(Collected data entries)
··········

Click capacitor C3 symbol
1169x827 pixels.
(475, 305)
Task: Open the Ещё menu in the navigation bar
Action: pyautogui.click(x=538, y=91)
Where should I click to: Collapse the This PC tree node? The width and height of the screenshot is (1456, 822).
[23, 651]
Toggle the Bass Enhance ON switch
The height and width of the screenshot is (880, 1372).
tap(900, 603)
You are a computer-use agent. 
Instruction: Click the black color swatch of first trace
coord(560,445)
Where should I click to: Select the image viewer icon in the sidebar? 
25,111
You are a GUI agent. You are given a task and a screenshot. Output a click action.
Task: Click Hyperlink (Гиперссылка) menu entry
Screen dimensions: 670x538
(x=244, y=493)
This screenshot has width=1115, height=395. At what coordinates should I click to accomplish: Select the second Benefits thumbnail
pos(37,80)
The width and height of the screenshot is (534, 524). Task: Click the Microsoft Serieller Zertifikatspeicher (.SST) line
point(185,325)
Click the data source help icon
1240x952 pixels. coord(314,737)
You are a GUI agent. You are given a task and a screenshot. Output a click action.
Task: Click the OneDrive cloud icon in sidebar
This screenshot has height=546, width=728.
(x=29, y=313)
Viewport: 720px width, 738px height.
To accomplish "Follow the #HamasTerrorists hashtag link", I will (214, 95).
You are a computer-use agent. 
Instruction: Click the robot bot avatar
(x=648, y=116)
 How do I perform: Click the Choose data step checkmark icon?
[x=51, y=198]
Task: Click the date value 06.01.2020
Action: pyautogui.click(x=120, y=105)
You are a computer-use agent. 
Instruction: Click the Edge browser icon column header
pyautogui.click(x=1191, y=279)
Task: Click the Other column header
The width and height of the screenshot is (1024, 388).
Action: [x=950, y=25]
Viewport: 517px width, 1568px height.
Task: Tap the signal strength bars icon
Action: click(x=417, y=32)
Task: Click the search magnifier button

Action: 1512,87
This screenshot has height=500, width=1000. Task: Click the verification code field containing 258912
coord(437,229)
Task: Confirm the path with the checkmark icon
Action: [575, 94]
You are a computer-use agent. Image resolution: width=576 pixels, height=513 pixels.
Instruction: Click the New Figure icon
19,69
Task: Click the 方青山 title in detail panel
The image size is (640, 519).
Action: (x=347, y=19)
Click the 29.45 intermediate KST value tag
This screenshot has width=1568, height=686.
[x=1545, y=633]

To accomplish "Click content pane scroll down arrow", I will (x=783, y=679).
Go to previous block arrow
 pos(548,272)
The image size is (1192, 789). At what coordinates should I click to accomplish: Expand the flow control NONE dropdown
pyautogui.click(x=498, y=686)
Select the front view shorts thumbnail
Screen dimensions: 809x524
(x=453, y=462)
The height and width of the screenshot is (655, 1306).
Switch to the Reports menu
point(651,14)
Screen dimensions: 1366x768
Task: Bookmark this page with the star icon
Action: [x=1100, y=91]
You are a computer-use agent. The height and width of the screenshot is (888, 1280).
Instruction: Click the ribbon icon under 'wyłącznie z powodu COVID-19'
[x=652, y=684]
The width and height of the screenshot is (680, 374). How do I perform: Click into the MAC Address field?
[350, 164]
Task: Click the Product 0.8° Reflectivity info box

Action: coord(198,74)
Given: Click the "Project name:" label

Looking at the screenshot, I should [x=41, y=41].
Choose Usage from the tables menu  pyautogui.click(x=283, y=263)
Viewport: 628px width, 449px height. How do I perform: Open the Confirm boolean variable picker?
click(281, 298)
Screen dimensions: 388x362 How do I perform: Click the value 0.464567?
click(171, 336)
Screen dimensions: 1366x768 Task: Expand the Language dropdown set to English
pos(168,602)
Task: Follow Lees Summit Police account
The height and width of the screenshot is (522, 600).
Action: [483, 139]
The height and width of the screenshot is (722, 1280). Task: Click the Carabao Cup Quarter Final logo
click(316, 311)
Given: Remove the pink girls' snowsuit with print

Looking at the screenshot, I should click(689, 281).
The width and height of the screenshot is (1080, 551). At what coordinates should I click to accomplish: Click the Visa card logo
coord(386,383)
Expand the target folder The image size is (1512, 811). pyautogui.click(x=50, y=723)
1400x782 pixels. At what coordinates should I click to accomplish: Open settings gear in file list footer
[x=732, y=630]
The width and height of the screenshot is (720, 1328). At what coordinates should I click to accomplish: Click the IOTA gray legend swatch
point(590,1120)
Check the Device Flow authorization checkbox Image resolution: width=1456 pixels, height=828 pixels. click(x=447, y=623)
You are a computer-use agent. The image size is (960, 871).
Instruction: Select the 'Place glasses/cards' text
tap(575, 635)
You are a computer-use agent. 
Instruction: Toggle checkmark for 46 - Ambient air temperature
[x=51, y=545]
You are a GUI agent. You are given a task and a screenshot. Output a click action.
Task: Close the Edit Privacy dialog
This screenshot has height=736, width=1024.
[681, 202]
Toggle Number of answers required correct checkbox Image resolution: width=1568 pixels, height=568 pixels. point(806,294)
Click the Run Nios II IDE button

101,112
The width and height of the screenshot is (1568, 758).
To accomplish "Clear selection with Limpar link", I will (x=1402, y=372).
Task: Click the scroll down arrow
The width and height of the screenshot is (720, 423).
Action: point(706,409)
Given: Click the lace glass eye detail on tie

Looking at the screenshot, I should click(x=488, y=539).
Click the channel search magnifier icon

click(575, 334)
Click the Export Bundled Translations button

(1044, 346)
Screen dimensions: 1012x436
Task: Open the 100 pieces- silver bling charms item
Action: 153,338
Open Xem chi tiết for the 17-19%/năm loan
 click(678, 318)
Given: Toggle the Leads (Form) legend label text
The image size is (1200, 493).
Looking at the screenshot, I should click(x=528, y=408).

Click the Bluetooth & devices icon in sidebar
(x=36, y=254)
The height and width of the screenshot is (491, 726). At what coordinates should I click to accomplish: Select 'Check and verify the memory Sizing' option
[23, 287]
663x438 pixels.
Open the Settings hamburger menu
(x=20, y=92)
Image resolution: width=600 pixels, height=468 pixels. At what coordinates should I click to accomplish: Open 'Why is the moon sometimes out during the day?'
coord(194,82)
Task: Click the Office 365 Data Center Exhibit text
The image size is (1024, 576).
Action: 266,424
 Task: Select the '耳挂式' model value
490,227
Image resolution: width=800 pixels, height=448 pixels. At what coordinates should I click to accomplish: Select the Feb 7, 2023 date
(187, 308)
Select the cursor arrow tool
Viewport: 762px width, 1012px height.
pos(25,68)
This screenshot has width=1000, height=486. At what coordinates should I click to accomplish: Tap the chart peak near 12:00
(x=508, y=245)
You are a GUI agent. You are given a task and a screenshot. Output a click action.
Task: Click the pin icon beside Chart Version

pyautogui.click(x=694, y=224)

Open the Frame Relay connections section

··········

_INSTRUCTIONS TO FOLLOW:_ For this exercise, repeat exactly the lines of the data above from the one with "Click the 29.45 intermediate KST value tag" down to the one with "Choose Usage from", both end lines included.

_TASK RESULT:_
Click the 29.45 intermediate KST value tag
This screenshot has width=1568, height=686.
[x=1545, y=633]

To accomplish "Click content pane scroll down arrow", I will (x=783, y=679).
Go to previous block arrow
 pos(548,272)
The image size is (1192, 789). At what coordinates should I click to accomplish: Expand the flow control NONE dropdown
pyautogui.click(x=498, y=686)
Select the front view shorts thumbnail
Screen dimensions: 809x524
(x=453, y=462)
The height and width of the screenshot is (655, 1306).
Switch to the Reports menu
point(651,14)
Screen dimensions: 1366x768
Task: Bookmark this page with the star icon
Action: [x=1100, y=91]
You are a computer-use agent. The height and width of the screenshot is (888, 1280).
Instruction: Click the ribbon icon under 'wyłącznie z powodu COVID-19'
[x=652, y=684]
The width and height of the screenshot is (680, 374). How do I perform: Click into the MAC Address field?
[350, 164]
Task: Click the Product 0.8° Reflectivity info box

Action: coord(198,74)
Given: Click the "Project name:" label

Looking at the screenshot, I should [x=41, y=41].
Choose Usage from the tables menu  pyautogui.click(x=283, y=263)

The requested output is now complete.